2. If I want your opinion on how I’m supposed to think and/or live my life, I will ask you for it.
3. Being my friend does not grant you unfettered access to my personal life. If I don’t want to talk aboot it, so it is written.
4. If the group is doing something I deem to be boring or suck, I reserve the right not to do it.
5. If I ask a yes or no question, I expect a yes or no answer.
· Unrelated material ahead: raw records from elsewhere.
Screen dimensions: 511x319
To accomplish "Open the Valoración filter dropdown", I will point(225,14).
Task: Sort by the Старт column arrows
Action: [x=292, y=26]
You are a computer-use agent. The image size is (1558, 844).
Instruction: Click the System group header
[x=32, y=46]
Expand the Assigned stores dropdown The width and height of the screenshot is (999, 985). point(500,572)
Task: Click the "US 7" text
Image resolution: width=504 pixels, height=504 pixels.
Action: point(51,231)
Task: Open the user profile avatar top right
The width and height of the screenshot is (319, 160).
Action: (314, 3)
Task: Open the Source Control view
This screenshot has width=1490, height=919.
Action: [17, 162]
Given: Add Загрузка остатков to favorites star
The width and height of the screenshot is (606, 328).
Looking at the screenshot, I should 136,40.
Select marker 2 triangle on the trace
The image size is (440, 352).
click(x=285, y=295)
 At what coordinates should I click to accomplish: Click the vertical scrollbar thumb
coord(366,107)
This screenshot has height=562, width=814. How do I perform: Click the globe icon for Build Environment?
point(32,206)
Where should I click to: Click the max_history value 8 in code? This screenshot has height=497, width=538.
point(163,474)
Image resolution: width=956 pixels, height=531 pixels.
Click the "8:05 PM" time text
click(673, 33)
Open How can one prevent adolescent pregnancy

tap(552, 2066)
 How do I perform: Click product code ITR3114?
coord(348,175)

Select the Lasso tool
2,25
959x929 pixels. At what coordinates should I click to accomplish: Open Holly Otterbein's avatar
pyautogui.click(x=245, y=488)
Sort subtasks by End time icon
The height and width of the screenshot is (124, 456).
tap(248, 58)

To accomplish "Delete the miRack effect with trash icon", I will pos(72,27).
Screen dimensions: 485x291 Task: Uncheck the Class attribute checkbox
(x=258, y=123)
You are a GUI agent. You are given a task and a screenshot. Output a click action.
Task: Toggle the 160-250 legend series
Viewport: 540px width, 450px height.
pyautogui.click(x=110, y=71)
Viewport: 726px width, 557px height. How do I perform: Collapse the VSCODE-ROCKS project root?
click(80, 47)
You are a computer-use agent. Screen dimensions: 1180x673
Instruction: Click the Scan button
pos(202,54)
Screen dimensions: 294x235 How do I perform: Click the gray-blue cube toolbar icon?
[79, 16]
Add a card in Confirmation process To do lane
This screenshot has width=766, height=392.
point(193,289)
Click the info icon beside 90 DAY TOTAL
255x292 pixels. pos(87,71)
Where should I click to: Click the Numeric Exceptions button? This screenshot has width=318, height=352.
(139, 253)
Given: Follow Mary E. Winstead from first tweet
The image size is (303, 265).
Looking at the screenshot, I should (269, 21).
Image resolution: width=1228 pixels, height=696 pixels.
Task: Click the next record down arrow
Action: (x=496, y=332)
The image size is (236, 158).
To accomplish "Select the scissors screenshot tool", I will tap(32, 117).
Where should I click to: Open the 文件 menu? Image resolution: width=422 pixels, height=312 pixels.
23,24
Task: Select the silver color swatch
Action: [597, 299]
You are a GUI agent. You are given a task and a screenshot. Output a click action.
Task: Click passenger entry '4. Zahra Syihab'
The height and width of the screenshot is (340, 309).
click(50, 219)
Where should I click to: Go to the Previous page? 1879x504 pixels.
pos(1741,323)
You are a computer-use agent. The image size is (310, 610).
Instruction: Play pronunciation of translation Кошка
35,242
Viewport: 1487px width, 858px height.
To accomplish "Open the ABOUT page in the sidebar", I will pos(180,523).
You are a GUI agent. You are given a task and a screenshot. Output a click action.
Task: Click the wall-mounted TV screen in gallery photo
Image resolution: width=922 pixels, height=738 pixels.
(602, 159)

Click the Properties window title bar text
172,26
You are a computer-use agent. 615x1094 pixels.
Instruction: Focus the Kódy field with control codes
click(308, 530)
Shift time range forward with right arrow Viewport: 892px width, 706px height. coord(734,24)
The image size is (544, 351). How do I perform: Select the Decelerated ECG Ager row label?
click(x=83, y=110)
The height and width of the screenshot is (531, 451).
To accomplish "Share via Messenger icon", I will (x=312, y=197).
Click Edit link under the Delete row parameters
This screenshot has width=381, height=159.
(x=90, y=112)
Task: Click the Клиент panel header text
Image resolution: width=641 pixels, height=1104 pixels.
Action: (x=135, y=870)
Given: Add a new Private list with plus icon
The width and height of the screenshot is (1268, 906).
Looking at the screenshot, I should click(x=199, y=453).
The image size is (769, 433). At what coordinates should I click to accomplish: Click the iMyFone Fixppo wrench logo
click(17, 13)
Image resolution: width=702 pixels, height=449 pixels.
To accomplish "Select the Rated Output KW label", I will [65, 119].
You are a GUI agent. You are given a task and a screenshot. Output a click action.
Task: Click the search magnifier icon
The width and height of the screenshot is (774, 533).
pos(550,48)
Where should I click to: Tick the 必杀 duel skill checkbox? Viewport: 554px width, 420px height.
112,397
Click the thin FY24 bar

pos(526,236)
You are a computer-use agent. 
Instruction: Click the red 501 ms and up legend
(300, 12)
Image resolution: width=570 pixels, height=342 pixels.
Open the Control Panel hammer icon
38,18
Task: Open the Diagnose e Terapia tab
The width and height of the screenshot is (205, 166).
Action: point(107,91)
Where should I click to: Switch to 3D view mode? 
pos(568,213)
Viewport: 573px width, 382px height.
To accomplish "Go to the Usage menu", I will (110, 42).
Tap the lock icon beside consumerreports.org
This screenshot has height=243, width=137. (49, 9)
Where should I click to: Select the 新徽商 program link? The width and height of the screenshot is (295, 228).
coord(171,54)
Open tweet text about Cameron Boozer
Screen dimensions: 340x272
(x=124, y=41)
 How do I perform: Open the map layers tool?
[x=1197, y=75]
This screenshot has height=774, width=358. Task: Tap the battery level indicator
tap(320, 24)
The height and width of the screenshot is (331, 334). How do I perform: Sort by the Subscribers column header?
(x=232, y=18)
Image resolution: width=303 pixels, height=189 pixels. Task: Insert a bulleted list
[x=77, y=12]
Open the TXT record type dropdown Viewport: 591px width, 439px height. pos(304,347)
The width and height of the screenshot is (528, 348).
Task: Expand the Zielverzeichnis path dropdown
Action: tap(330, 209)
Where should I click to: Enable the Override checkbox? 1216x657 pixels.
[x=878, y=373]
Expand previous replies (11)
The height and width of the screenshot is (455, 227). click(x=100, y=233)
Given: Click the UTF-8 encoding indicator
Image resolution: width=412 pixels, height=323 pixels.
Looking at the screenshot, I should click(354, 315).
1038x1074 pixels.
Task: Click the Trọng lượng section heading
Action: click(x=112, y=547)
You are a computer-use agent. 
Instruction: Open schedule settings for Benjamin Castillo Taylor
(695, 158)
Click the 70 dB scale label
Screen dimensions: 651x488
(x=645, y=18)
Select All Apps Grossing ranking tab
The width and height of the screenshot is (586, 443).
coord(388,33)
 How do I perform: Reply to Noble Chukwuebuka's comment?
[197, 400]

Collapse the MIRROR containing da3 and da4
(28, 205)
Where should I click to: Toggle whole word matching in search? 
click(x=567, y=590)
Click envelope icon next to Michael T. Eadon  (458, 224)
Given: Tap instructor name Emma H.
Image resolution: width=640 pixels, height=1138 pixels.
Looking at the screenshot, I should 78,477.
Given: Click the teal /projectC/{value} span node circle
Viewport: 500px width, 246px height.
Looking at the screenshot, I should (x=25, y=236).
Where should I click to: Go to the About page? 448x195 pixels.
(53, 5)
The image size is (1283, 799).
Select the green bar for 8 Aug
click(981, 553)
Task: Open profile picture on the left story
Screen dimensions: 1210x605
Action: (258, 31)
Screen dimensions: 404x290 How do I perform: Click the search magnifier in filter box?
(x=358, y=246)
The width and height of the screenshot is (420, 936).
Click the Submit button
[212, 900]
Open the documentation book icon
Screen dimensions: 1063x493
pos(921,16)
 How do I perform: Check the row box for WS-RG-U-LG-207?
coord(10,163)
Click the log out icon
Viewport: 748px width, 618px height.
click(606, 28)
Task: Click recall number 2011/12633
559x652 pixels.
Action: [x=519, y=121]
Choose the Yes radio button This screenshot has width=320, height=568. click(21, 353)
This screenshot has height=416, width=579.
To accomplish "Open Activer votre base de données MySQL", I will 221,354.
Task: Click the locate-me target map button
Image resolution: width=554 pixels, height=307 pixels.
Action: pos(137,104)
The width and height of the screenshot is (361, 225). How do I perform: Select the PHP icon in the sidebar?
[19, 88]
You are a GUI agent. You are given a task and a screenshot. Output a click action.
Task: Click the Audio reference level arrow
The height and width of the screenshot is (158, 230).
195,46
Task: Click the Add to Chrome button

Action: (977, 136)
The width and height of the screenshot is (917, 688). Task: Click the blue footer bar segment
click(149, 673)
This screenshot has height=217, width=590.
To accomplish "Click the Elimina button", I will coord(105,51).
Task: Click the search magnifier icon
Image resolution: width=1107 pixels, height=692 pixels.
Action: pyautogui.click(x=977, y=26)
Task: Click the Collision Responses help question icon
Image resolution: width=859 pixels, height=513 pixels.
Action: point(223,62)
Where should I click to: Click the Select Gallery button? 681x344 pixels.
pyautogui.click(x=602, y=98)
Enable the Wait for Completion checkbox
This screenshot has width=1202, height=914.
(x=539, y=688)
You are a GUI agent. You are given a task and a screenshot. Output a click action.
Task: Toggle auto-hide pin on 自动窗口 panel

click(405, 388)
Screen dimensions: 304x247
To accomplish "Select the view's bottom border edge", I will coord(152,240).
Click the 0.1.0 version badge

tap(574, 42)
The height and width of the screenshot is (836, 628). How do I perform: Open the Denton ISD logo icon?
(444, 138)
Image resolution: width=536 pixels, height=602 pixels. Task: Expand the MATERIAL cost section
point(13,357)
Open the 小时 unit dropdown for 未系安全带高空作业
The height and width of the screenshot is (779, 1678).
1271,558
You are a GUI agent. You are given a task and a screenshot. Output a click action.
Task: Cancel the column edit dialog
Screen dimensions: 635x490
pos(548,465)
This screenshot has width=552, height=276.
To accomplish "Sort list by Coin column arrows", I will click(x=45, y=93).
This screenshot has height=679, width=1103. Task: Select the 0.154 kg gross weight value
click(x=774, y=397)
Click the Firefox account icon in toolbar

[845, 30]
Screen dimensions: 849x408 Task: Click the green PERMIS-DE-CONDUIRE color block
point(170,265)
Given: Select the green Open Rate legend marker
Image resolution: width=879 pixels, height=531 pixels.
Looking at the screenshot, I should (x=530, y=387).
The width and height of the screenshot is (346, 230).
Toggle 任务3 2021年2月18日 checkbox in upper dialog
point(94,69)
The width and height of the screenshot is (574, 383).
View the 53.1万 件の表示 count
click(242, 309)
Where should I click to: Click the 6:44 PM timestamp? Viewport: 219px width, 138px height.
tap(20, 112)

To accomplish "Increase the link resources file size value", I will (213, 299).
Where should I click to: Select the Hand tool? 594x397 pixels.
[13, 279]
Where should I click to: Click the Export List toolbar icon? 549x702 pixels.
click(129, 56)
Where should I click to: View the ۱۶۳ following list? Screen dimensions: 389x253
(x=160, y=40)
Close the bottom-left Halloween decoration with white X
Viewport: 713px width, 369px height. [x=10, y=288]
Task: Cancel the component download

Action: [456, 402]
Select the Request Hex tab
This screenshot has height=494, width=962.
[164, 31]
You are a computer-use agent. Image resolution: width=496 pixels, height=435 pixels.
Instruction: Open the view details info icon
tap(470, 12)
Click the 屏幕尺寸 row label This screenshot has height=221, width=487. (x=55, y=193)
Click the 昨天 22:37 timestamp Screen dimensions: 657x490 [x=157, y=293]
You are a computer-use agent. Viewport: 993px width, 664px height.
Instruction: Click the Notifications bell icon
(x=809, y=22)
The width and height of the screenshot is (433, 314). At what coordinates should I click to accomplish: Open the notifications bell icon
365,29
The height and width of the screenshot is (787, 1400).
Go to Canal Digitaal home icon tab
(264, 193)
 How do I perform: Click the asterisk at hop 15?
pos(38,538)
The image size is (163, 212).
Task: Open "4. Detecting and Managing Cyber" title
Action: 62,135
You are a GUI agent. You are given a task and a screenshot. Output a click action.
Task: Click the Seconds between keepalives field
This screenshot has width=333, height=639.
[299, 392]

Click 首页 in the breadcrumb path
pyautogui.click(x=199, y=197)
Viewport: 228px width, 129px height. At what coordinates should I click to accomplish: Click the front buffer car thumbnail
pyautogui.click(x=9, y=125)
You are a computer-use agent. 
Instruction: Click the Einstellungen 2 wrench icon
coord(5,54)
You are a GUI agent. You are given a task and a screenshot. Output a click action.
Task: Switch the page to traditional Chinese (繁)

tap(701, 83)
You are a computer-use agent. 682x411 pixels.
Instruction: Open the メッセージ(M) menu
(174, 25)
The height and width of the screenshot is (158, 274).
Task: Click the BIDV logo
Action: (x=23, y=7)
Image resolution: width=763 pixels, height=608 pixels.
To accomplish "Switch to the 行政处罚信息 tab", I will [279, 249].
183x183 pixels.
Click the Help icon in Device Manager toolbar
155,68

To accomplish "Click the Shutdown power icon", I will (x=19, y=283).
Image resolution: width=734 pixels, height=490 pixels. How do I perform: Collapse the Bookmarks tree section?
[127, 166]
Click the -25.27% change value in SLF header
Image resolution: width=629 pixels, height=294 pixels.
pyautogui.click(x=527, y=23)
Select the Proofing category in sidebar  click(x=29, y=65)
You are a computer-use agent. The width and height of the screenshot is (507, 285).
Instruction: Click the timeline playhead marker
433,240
Not an excuse or a disertation.
6. Anything that requires wearing pants isn’t worth putting your pants on for.
7. There are two types of people in this world: people who like a strong cup of coffee, and people who should just switch to decaf and stop complaining when I make the coffee too strong.
8. If I’m at the gym and have my headphones on, don’t start a conversation with me.
9. The Good Lord gives us twenty four perfectly good hours a day, and unless you’ve got company, why waste them in bed?
10. Fuck em if they can’t take a joke.
And remember The Golden Rule, if you can’t amuse everyone, sometime you’ve just got to amuse yourself…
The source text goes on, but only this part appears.